While some of you may think us critics can’t enjoy a movie unless it has to words “Academy Award Winning” or “Arthouse” attached to it, I’ve come to say I’m completely insulted. Critics have souls too you know. We aren’t lifeless ghouls. We don’t put a damper on films you like because we enjoy it, we do it cause the films you like are shit. Don’t take it the wrong way, it’s just how we are made (That was a joke, please don’t crucify me).
But yes I have a strong sense of humor and can recognize when a terrible movie exists simply for a bunch of friends to get shit-faced while watching and laugh their asses off. And what is the perfect movie for that kind of scenario?
Behold the king of the “So bad it’s good” genre: Sharknado, an over-the-top and ludicrous adventure that is horrible, it’s bad, I am not saying this a good movie, it makes an Adam Sandler production look like The Wolf of Wall Street. But it is one of the funniest things you will find on Netflix complete with hammy acting, hilarious one-liners, shoddy special effects and a plot that is as gleefully fun as it is ridiculously stupid.
Brought to us by the clearly cocaine induced minds of the Sci-Fi channel, who have brought us movies like the classic Sharktopus vs Whalewolf and the unforgettable Frankenfish (Look them up they are real!), the plot sees a group of people in Los Angeles try to outrun the tornado of the century, which has appeared to suck basically every shark on planet Earth into its vortex and causes them to fly in the air and kill people. Forming a monstrous creation, a satanic partnership of shark and tornado…a Sharknado.

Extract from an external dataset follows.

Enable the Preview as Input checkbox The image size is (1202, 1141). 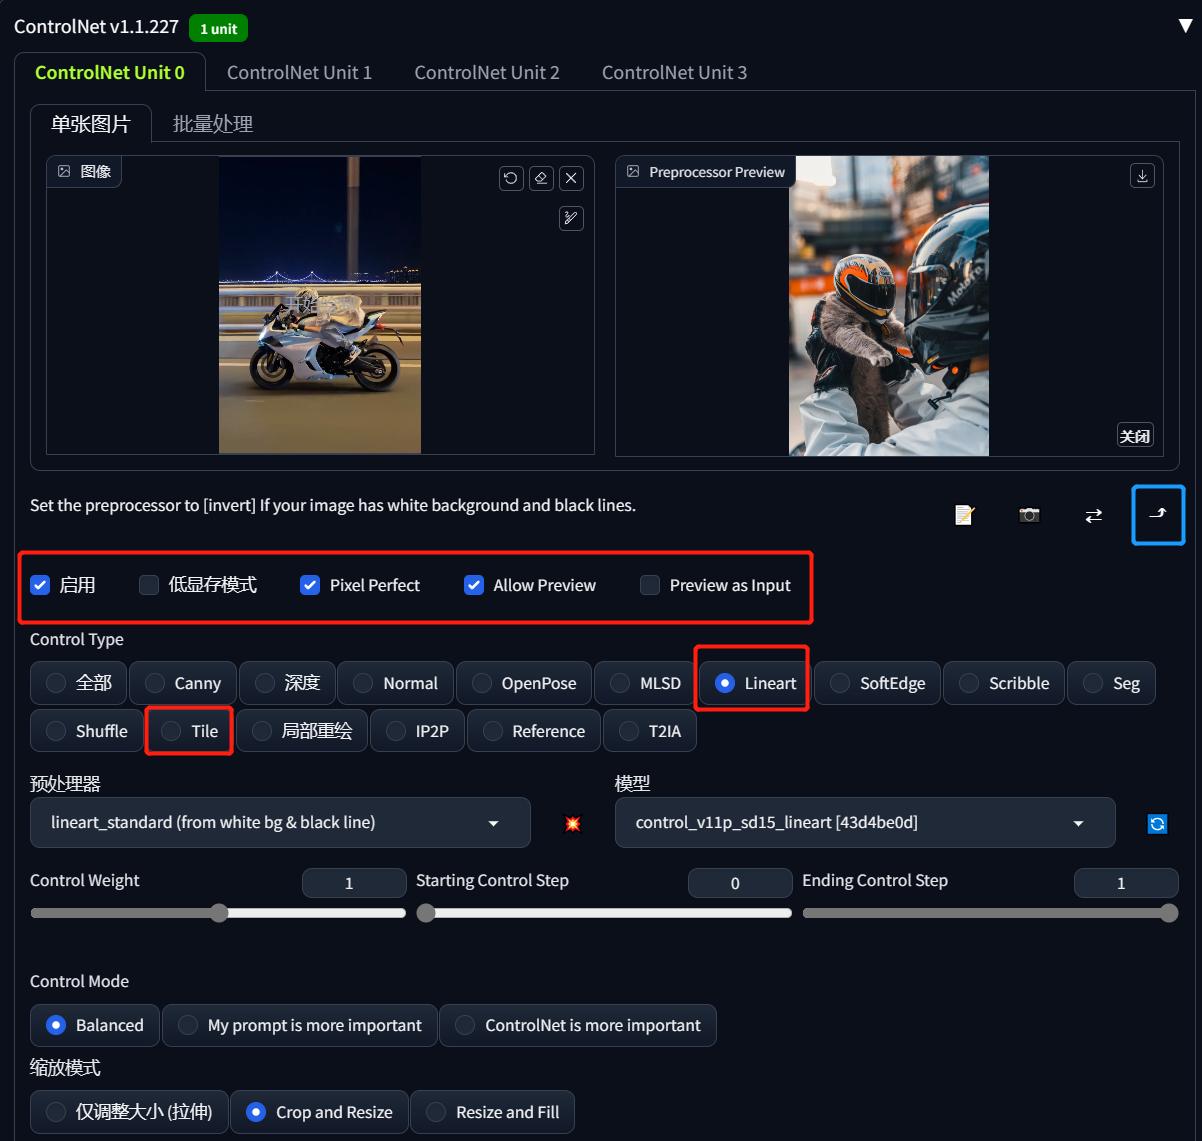click(650, 585)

It is as beautiful as it sounds.
When you have Steve Sanders from 90210 (Ian Ziering), a plastic faced Tara Reid (Cause you know, she has terrible plastic surgery), a guy with the worst Australian accent in the history of film and the dad from Home Alone (John Heard) running from a tornado full of sharks, it’s already great. Add in a few shots of tequila and a drinking game and you have what some may call “The Best Fucking Night Ever”.

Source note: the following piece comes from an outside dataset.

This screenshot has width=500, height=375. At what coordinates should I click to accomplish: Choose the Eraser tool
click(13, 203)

None of the actors care, and it’s all the better for it. They know the movie is shit, so they play it up. Ziering is playing a character named Fin, do I have to say anything else? Actually Ziering works well for the Sharknado quite well. Never taking himself or the premise too seriously, he hams it up to perfection and gives us one of the oddest career revitalization stories in recent memory. John Heard is in the movie for about five minutes (No joke) and plays the local drunk at a bar, so it’s likely he didn’t know he was being filmed. Everyone else is just there for a paycheck, which helps since all the supporting characters are just there to either give unnecessary exposition or get killed off in hysterical fashion. Except for Tara Reid, playing Fin’s ex-wife, who’s acting like she’s in a drama directed by Steve Spielberg. She tries too hard in every scene and her range of acting coupled with her seemingly unmovable face makes her look confused and slightly annoyed by everything going on around her. She actually manages to be the worst thing in a movie called Sharknado, which is actually worth 20 fucking Oscars in its own right.

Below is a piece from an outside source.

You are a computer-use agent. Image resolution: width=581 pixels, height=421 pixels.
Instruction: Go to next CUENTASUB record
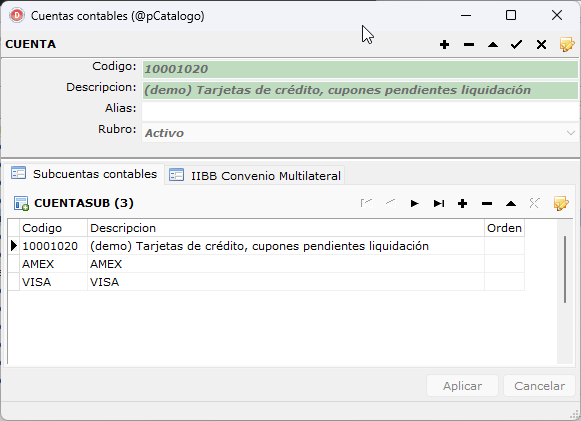pyautogui.click(x=414, y=203)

I already explained the plot. What else is there to say? Sharks are sucked into a tornado and now people are going to die. That’s it! Yes there’s a subplot about Finn and his wife possible reconciling but it takes a backseat to real stars of the show: the sharks. Whenever the sharks appear, they enter with a bang, eating their way through everything in sight, even eating a woman in midair as she falls from a helicopter and at one point one is sawed in half by a chainsaw as it flies through the air. It’s amazing.
Having said that, have there ever been worse CGI in a film, made for TV or otherwise? Probably. But Sharknado‘s special effects are dreadful. Well, it is on the Sci-Fi channel, not exactly known for their Avatar like effects. Yet the sharks look like rubber and the tornado looks like something out of a Nickelodeon cartoon, and somehow that lack of effort adds to the movie’s cheese factor even more. Then add in the one-liners that would make Arnold Schwarzenegger blush and characters that are cardboard cutouts of the straight off the assembly line and it all comes together into a gorgeous blend of greatness that will be remembered fondly by the social media generation.
If you haven’t seen Sharknado yet, I’m actually impressed. The film is so internet friendly, with gifs and memes literally jumping off the screen, and has a premise so mind-numbingly insane that not seeing it is almost like saying you’ve never seen Harry Potter. This is our generation’s Plan 9 From Outer Space, our Reefer Madness, the film we will put on when we are older to laugh and remember the good times we had watching it. When you have a ton of friends over, drinking or not (I recommend the former), put on this movie. It may be terrible but damn is it a ton of fun.